Mais les références dont se nourrit le film ne s’arrêtent pas là. On pense bien sur à la Mouche de Cronenberg lors de la déliquescence du corps de Wikus van der Merwe durant sa métamorphose. Les expériences monstrueuses que les scientifiques pratiques sur les extra terrestres ne sont pas non plus sans rappeler Starship Troopers de Verhoven. Et le personnage de Wikus à ses débuts pourrait tout à fait sortir du Brazil de Terri Gilliams.

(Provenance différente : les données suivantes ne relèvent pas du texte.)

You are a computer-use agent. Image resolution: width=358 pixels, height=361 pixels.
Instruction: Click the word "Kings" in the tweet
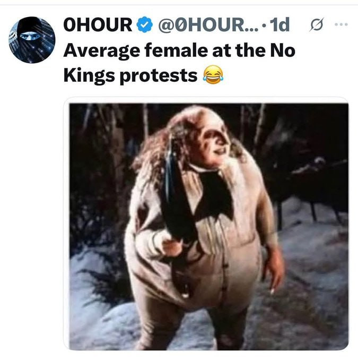(x=89, y=76)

Pourtant, District 9 possède une identité bien à lui, et l’on sent derrière ce film efficace la patte d’un réalisateur prometteur. A la fois film d’action, d’anticipation et réflexion intelligente sur la condition des réfugiés qui nous renvoie à une réalité brulante, en France comme aux Etas Unis, District 9 fait partie de ces rares films qui, comme Les fils de l’homme, parviennent à marier harmonieusement le spectaculaire et la réflexion sociale et politique. C’est sans conteste la marque d’un futur grand réalisateur avec lequel il faudra compter. L’avenir nous le confirmera.